Collected data entries
▼▼▼

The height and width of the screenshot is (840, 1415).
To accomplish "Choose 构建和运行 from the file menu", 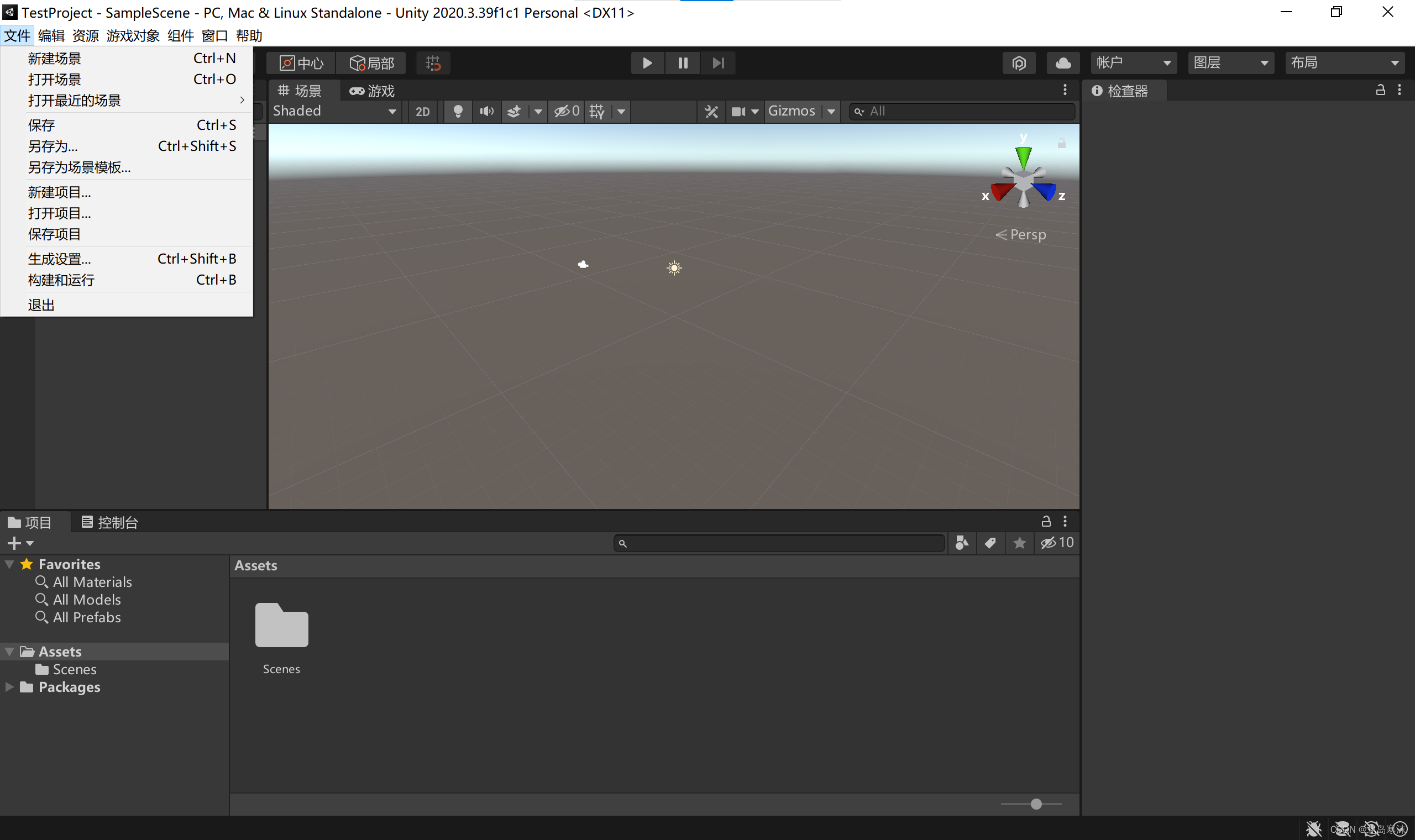I will [x=61, y=280].
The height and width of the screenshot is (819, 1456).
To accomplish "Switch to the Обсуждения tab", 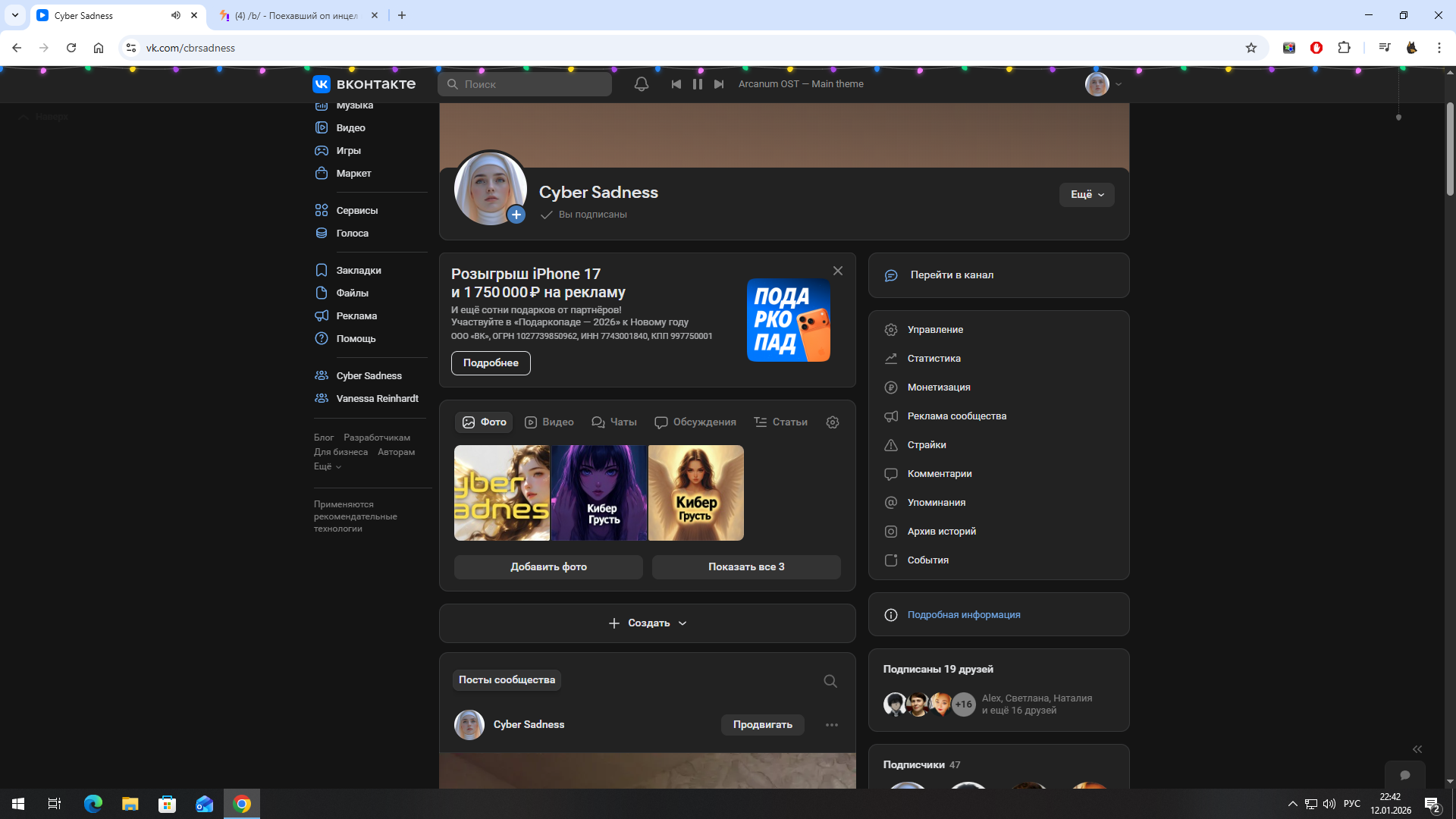I will click(695, 422).
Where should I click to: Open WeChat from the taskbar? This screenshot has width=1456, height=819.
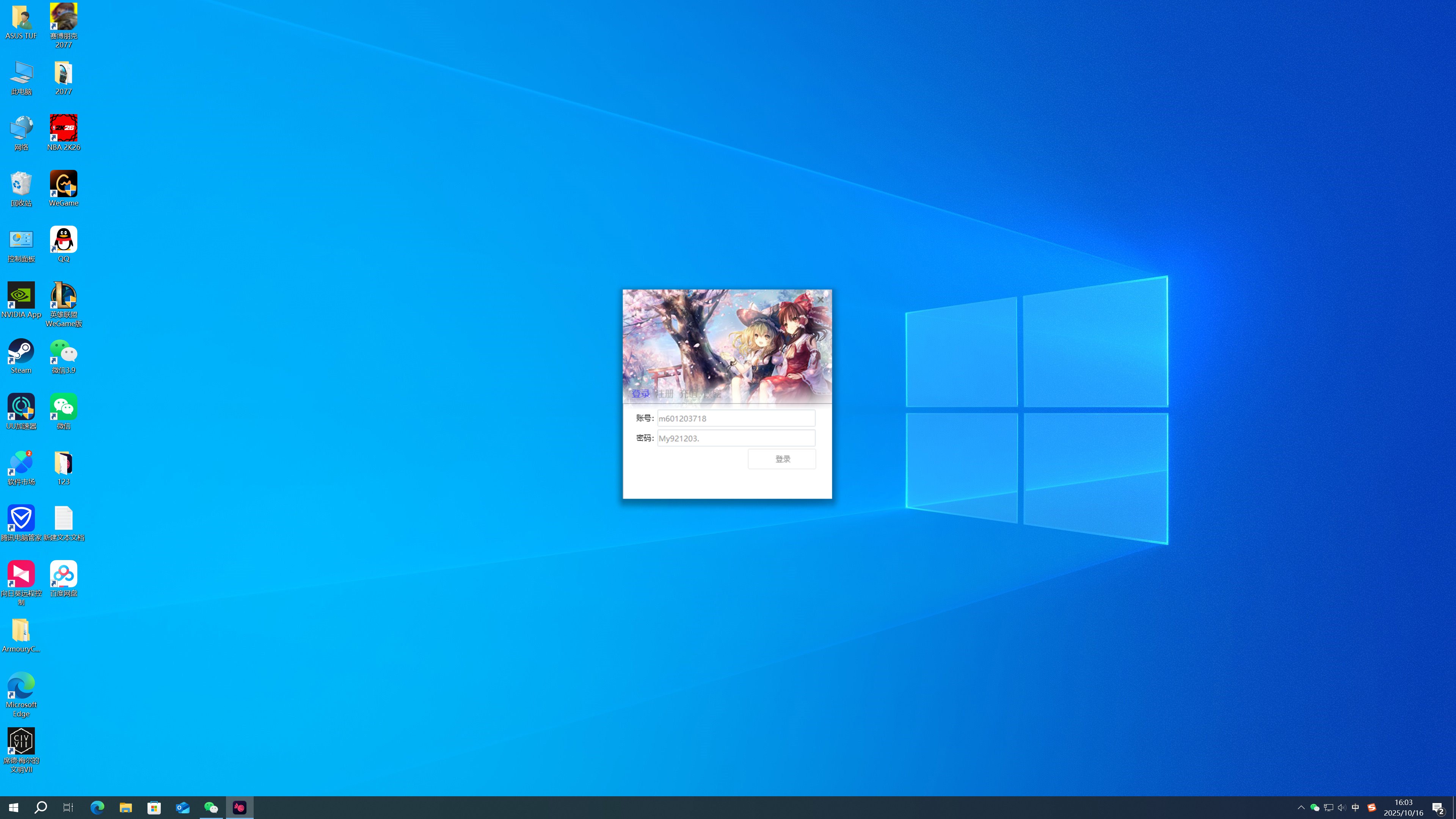pyautogui.click(x=211, y=807)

▲▲▲

Every line from the one containing "Where should I" through the end of the entries above is to be copied exactly; pictures are to be left out.

▶ _Completed exercise_:
Where should I click to: Open WeChat from the taskbar? This screenshot has width=1456, height=819.
pyautogui.click(x=211, y=807)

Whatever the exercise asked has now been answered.